In military targeting, “positive ID” (PID) means confirming with certainty that a person is the legitimate target. Doing it through drone footage alone is challenging and not always possible due to factors like image quality, distance, and moving targets. Visual recognition by a person near the target is often required — as it was with an American I knew who was tracking Saddam Hussein inside Iraq before the 2003 invasion.
In another instance I experienced, visual recognition was offered through long-range photos of Muammar Gaddafi on a sailboat off Libya covertly taken by a nearby American. If that was the kind of PID offered during the recent attack on Houthi leadership in Yemen, the unsecured communications via Signal risked putting courageous Americans — or others — in harm’s way.
I was also taken by the texts’ apparent lack of consideration of what is understood as the “rules of engagement.” While not always perfectly executed in war, there are or had been — prior to the secretary of defense’s recent dismantlement of the Pentagon’s Civilian Protection Center of Excellence — strict rules on how and when to strike, in order to avoid civilian casualties. For example, when timing is not a consideration.
In the case of the leaked Signal texts, Joe Kent, the president’s nominee to run the National Counterterrorism Center, texted: “There is nothing time sensitive driving the time line. We’ll have the exact same options in a month.” John Ratcliffe, director of the Central Intelligence Agency, and others in the chat agreed.
If it wasn’t “time sensitive” to take down the primary Houthi leader target, it means “eyes” were somehow on the target fairly continuously. Why then choose to strike and collapse a residential building the Houthi leader had just entered to meet a girlfriend who lived among other civilians — assuredly including children — if it doesn’t matter “when” and therefore where to do it?
Of added concern are recent reports that Defense Secretary Pete Hegseth had plans to overhaul the military’s judge advocate general’s corps as part of making our armed forces less restricted by the laws of armed conflict — but now even this has apparently been leapfrogged.
Also revealing were the Signal texts showing disdain for our European allies.
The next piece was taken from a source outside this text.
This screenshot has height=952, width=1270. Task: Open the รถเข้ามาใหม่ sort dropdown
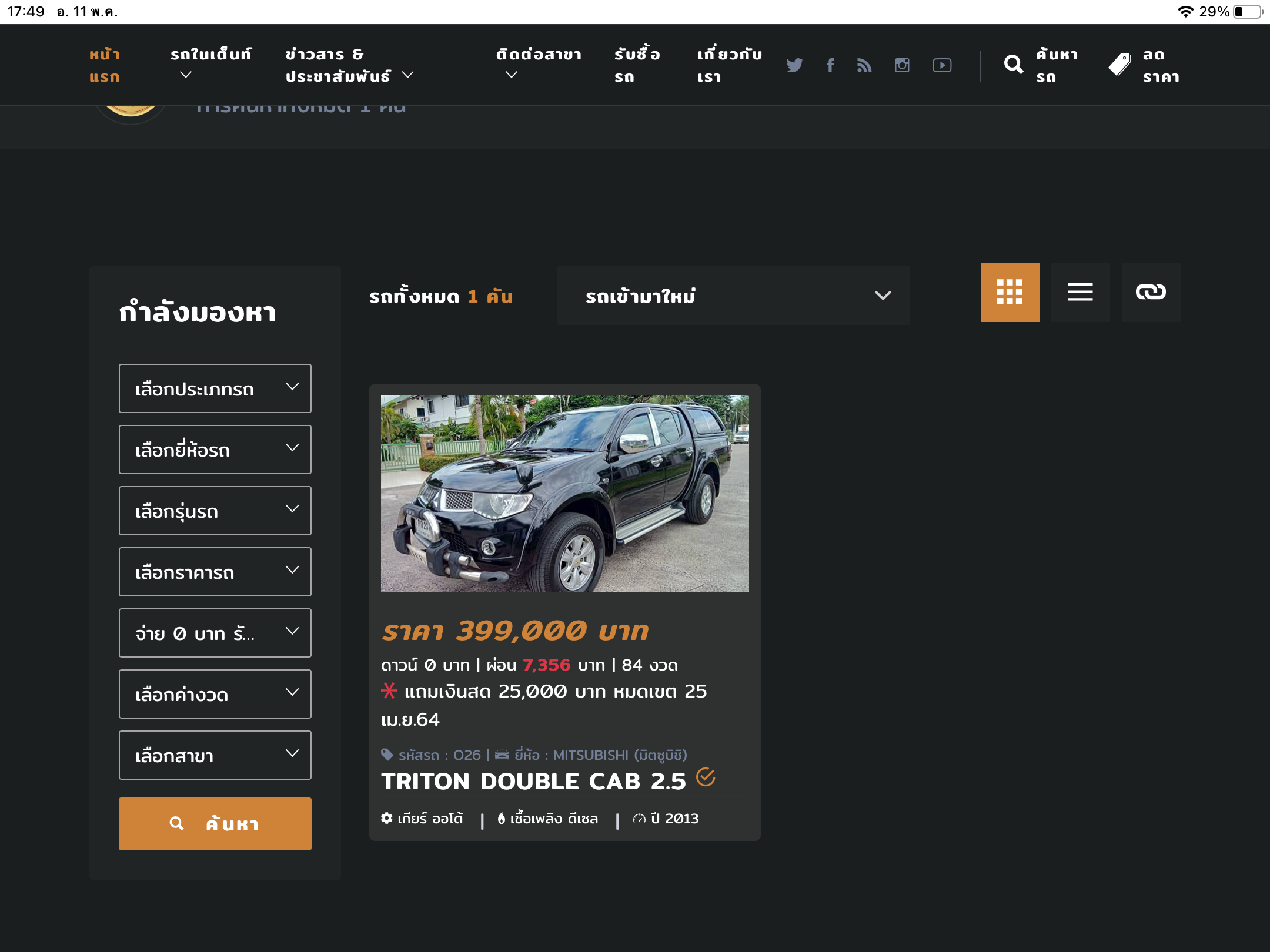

Unfortunately, this comes amid reports the Trump administration is considering abandoning NATO’s agreement that an American officer must be the alliance’s supreme allied commander (SACEUR) — the one responsible for any decision to use nuclear weapons.
As a young officer, I watched Adm. William Crowe, chairman of the Joint Chiefs of Staff, assemble his counterparts from the then-16 NATO nations for a tabletop war game against the USSR. The war game led to a decision by the SACEUR to use nuclear weapons to stop the invading Soviet army.
Also in the room at the time was former Sen. Howard Baker, who had just left the White House as President Ronald Reagan’s chief of staff, role-playing the American president in the war-game scenario.
That nuclear decision moment seemed real to everyone present, as heightened tension and discussion made it obvious these 16 military leaders felt they were actually looking into the abyss of a nuclear world war. Just before I was kicked out, I heard what a heated “American president” said to the SACEUR after he had made his nuclear decision. And while I cannot include those words in this recounting, I can tell you they prompted me to think how fortunate we are, as a nation, to have an American’s hand on the nuclear button.
The carelessness of the recent unsecured communications should not be even more grievously compounded by the ill-considered removal of an American commander strategically positioned to decide on a potential Armageddon.
Given nuclear weapon capabilities today, an independent French-United Kingdom arsenal outside America’s sphere of influence could be disastrous.
That we must discuss either or both of these instances reflects an increasingly distressing reality: that our current civilian national defense leaders are unaware of how their actions harm our nation’s security.
Joe Sestak is a former Navy vice admiral, a former U.S. representative for Pennsylvania’s 7th Congressional District on the House Armed Services Committee, and director for defense policy of the National Security Council staff.